In particolare, secondo ricerche più recenti, circa una persona ogni 1.000 tra uomini e ragazzi neri negli Stati Uniti può aspettarsi di morire per mano della polizia, 2,5 volte di più rispetto a un ragazzo o uomo bianco. Più si abbassa l’età, maggiore è la probabilità di perdere la vita in un attacco della polizia. I dati riguardanti gli attacchi a cittadini sudamericani e nativi americani non sono di certo migliori, ma di gran lunga inferiori rispetto a quelli contro afroamericani.

 

Il fattore gun culture

È indubbio che questo livello di violenza sia più alto rispetto alla media degli altri Paesi sviluppati, anche a causa di quella che è definita gun culture (cultura delle armi) che spiega come mai negli Stati Uniti ci sia un numero tanto elevato di possessori di armi, oltre che un tasso di poliziotti morti all’anno molto più alto rispetto al resto del mondo. In questo ultimo caso si tratta tuttavia di cifre molto più basse (parliamo di 106 poliziotti morti in servizio nel 2018) rispetto ai numeri di cittadini uccisi dalla polizia.

 

L’eredità della schiavitù

Le fondamenta degli Stati Uniti si basano infatti su uno dei più grandi soprusi della storia dell’umanità, ossia la schiavitù dei neri. Nonostante la Dichiarazione d’indipendenza degli Stati Uniti dichiari già nel 1776 che “tutti gli uomini sono stati creati uguali”, sappiamo che gli afroamericani hanno dovuto aspettare molto tempo affinché questa affermazione diventasse realtà. Anche ai tempi della schiavitù, non c’era in realtà nessuna contraddizione nella sua coesistenza con il principio d’uguaglianza: gli schiavi semplicemente non erano considerati come esseri umani.

 

A seguito dell’abolizione della schiavitù nel 1865, le cose non cambiarono di molto. Ebbe semplicemente inizio una segregazione legalizzata, che prevedeva una doppia realtà: quella dei bianchi e quella dei neri. Per questo esistevano scuole per i bianchi e scuole per i neri, toilette per i bianchi e toilette per i neri, e così via. Ovviamente, le condizioni non erano le stesse e le strutture indirizzate ai neri erano ben al di sotto della soglia della decenza.

La discriminazione di fatto restava il perno della società per i neri.

#### [Elenco attività]
[A] Ricopia dal brano estratto il tratto compreso tra "Il fattore gun" e "uccisi dalla polizia.", entrambi inclusi.
[B] Secondo il brano estratto, quanti poliziotti sono morti in servizio negli Stati Uniti nel 2018?

#### [Informazioni riportate]
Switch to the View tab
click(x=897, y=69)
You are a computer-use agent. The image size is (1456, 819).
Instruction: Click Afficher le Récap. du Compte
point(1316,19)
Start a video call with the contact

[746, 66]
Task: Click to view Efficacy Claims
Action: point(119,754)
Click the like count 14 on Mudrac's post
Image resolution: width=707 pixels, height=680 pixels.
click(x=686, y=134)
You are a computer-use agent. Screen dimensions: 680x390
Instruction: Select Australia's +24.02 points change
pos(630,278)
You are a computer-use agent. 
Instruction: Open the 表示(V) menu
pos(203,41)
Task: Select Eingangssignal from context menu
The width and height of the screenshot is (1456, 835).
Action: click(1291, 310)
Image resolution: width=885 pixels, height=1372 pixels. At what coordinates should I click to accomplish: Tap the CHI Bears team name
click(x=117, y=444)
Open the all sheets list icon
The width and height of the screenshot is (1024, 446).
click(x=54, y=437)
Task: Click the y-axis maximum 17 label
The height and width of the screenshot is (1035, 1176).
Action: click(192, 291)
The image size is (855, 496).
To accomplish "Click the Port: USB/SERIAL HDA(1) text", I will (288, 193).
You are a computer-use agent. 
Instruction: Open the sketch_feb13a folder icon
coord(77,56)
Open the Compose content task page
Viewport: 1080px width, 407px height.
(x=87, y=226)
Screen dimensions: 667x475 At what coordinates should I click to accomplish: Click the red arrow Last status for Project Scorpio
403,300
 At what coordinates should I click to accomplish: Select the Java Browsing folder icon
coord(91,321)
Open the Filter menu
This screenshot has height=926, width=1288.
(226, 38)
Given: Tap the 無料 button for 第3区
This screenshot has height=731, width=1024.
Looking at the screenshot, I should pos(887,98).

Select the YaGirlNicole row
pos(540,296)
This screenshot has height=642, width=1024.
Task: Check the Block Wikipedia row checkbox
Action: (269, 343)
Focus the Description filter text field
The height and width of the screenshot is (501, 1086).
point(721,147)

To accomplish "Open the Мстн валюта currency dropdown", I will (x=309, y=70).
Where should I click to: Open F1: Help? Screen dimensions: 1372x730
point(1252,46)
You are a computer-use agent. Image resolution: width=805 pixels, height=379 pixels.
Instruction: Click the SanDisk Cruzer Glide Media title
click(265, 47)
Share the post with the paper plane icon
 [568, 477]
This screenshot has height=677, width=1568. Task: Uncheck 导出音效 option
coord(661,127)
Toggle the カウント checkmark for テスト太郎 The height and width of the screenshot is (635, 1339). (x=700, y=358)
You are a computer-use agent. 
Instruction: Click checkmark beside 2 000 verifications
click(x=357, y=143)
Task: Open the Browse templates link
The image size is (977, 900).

#### [Risultati per attività]
[A]
Il fattore gun culture

È indubbio che questo livello di violenza sia più alto rispetto alla media degli altri Paesi sviluppati, anche a causa di quella che è definita gun culture (cultura delle armi) che spiega come mai negli Stati Uniti ci sia un numero tanto elevato di possessori di armi, oltre che un tasso di poliziotti morti all’anno molto più alto rispetto al resto del mondo. In questo ultimo caso si tratta tuttavia di cifre molto più basse (parliamo di 106 poliziotti morti in servizio nel 2018) rispetto ai numeri di cittadini uccisi dalla polizia.

[B] 106 poliziotti.